» **Supplied text**
0

My question is simple, but the solution might be very tricky. I have a collection of triangles, and I want to find their union. The triangles are given in the standard way: by a list of coordinate points (2 coordinates for each point) and a list of connections, where each line is a triangle given by the indices of its vertices:

points:

[ 15.02716923  81.72425842]
[ 21.42242702  79.91459549]
[ 24.87068939  79.0222168 ]
[ 29.25767326  77.96657562]
[ 34.07667923  76.65890503]

triangles:

7 8 9
8 18 20
8 20 10
8 10 9
9 10 11
9 11 108

I can very efficiently find the union using cascaded_union:

import shapely.geometry as geometry
from shapely.ops import cascaded_union, polygonize

polys = [geometry.Polygon([[points[point, 0], points[point, 1]] for point in triangle]) for triangle in triangles]
result = cascaded_union (polys)

The problem is, this gives the coordinates of the resulting polygon. Whereas, I would like the circumference of result as indices in the initial points array. So far I have not found a way to do this. One way may be to write my own combining function which spits out the point indices instead of the coordinates themselves.

» **Instructions for the task**
Please state the form in which the poster of the triangle union question above wants the circumference of the result.

» **Data segment**

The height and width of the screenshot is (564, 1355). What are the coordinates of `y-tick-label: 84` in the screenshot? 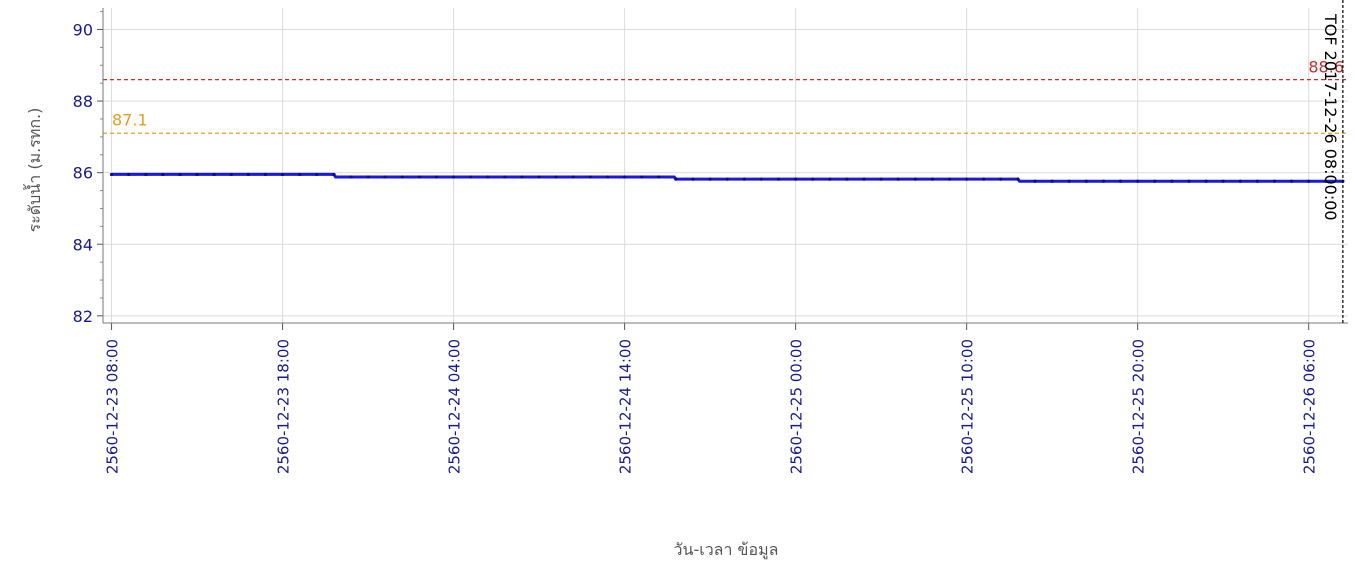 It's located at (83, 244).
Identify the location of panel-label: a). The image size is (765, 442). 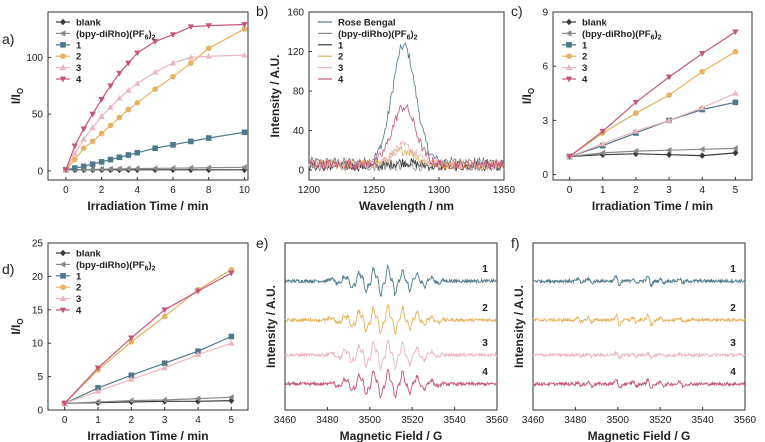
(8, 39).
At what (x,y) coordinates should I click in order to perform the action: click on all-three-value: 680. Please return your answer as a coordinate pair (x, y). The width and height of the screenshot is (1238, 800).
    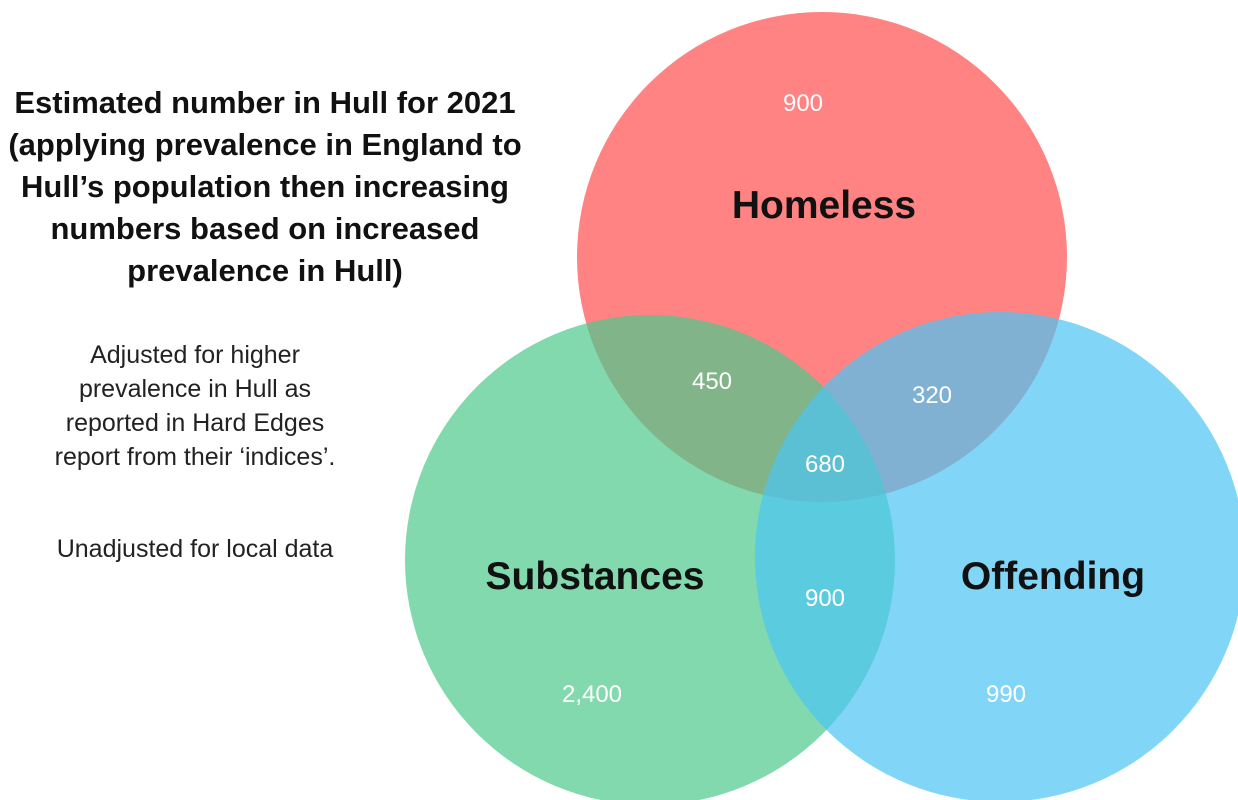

» **Solution to the problem**
As indices in the initial points array.